Wireshark Reference Guide

Based on a strange network problem recently I decided to put together some quick notes and a few tips on ways to improve your Wireshark experience based on my own experience with it.  There are many, many more features that Wireshark has to offer, these just happen to be the most apparent ones I have found so far.  Wireshark is extremely powerful and therefore extremely useful if used properly.  At first it takes a while to get used to everything Wireshark has to offer but once you start to get the hang of how things work then it can be a great network troubleshooting tool.  Basic knowledge of networking concepts should be assumed as well as familiarity of Wireshark for those who attempt to debug network problems using this tool.

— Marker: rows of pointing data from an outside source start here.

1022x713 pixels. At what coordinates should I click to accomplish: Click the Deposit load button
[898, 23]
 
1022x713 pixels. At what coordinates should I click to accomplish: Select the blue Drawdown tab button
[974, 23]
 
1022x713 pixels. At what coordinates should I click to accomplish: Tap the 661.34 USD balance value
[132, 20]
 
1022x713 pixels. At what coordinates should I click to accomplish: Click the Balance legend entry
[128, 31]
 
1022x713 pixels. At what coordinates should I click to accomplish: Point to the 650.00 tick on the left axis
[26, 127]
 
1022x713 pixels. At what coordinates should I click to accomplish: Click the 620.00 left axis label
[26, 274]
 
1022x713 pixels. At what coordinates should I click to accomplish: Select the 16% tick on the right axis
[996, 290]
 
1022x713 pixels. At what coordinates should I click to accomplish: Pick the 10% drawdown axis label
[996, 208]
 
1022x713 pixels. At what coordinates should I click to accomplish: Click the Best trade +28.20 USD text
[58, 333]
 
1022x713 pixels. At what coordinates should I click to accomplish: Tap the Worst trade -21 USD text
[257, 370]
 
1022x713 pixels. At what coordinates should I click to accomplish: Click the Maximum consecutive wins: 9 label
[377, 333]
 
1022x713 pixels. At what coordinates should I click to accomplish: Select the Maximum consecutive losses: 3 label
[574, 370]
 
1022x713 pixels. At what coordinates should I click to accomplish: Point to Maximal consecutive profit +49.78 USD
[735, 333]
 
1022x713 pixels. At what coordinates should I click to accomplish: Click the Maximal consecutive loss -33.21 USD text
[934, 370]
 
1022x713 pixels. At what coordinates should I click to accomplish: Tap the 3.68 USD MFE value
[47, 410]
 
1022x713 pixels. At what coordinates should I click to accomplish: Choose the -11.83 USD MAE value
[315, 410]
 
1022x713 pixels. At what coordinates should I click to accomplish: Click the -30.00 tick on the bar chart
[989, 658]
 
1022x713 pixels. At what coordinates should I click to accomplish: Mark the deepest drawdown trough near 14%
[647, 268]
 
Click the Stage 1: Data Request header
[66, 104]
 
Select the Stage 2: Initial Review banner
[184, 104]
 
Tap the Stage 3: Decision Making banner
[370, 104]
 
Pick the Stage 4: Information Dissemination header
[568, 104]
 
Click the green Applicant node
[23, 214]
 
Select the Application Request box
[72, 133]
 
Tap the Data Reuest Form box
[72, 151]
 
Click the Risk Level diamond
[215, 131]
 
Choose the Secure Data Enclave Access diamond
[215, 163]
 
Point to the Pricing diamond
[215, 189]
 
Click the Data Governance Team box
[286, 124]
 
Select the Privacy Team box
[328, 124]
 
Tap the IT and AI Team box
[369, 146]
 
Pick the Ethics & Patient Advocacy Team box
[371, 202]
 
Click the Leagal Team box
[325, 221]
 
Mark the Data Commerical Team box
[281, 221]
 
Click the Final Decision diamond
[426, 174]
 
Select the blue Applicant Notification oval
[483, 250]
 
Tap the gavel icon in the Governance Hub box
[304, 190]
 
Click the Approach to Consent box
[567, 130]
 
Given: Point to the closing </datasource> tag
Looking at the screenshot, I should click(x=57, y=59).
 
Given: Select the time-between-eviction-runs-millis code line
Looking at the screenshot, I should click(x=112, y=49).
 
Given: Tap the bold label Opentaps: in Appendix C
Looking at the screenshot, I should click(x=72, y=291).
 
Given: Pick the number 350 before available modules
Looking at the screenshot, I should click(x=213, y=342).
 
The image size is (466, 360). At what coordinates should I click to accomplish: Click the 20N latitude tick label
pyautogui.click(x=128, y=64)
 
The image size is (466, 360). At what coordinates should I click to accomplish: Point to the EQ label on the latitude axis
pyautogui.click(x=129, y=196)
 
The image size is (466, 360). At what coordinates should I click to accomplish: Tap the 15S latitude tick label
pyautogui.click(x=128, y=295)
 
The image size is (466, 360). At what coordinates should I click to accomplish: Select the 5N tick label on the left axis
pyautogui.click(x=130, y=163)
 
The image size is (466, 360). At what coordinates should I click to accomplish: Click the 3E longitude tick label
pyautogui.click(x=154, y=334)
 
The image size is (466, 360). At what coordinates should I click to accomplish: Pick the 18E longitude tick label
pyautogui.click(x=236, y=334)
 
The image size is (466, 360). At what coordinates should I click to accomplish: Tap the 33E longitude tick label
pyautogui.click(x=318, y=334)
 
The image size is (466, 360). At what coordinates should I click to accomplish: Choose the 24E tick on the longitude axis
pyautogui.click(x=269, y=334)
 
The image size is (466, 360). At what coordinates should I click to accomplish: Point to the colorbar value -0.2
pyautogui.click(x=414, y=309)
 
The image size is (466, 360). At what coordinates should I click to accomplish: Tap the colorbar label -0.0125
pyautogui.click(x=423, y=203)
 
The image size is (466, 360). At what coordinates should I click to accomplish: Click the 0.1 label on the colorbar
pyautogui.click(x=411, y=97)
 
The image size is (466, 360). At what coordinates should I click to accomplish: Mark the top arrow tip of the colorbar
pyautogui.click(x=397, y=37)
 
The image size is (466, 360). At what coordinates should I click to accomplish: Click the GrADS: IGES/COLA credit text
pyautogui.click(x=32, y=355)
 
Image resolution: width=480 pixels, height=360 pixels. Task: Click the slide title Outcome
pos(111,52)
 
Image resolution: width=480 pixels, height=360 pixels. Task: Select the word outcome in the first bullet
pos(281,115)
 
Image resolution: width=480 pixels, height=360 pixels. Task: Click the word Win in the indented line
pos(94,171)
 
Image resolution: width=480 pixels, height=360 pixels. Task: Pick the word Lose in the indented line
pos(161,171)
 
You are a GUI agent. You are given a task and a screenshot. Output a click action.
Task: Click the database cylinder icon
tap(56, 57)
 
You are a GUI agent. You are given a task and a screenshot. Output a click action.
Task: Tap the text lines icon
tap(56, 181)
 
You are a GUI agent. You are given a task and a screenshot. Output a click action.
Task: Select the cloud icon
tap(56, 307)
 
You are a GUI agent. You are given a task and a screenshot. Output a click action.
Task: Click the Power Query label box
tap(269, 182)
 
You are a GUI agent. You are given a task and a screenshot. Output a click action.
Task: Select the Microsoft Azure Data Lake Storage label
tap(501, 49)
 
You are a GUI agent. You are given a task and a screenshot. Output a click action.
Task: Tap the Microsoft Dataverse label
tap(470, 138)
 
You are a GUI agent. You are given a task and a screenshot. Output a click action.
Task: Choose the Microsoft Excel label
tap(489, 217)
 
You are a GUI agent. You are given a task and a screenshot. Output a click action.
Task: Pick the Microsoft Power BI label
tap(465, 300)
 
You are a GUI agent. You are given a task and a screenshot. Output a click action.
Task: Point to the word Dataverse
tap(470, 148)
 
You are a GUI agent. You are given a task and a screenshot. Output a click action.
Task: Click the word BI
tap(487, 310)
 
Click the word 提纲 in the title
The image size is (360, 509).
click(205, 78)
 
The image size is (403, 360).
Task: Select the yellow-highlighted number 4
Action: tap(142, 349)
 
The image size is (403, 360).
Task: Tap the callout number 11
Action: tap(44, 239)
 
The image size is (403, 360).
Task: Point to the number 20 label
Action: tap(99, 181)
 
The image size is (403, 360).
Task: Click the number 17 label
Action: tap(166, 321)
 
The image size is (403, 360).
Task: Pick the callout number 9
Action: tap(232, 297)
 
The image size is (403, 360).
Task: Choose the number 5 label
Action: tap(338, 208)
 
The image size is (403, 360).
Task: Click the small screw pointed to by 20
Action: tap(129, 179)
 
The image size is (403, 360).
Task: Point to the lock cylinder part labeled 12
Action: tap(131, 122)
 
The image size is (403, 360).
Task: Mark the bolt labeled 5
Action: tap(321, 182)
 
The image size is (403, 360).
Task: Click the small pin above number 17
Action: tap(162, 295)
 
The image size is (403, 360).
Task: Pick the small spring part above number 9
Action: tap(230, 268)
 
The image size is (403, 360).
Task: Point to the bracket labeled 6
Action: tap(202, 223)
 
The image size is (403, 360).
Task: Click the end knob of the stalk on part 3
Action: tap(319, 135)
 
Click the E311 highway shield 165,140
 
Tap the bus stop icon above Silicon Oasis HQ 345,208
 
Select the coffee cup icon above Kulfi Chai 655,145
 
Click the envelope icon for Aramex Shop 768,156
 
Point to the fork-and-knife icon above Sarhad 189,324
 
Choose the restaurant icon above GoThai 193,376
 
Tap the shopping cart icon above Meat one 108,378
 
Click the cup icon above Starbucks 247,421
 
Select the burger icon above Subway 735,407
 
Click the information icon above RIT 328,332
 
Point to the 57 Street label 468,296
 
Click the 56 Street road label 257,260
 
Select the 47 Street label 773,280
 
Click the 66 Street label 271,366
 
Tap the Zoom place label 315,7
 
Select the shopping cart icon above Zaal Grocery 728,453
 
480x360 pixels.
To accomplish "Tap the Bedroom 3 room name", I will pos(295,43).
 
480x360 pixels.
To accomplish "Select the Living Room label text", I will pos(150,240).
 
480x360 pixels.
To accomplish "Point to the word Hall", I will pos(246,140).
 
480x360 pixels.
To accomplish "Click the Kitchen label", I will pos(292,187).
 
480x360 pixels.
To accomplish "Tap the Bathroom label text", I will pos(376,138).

Here is a list of some of the most common and handy features that you can utilize in Wireshark.  I am not going to dive into great detail with most of  these items because I honestly don’t have a ton of experience with all of them, I basically just wanted to point out the highlights.

  • Filtering in Wireshark is very handy.
  • Create custom profiles for different use cases (quickly select from bottom right hand corner).
  • Color filters are useful!  (Right click a field in the packet trace and selelct colorized rule)  The bottom left bar will tell you what variable you are looking at to make things easier when customizing.
  • Use Regex in wireshark using the “matches” clause to turn on regex patterns.
  • You can extract specific information from trace files on the command line using tshark.
  • Right click a packet and select “follow TCP/UDP stream” to debug a single network conversation.
  • Low delta times are good.  If you see high deltas you should probably investigate things.

Here are some more concrete examples and a few basics of how to put these tips into practice.  In Wireshark you can use either English or code like operators when filtering to help narrow down traffic and interesting networking patterns and issues.  So for example, “==” and “eq” will behave in the same manner when applying filters.  Other operators include <,>, !=, <=, >=, etc.  Just like you would see in a typical programming language.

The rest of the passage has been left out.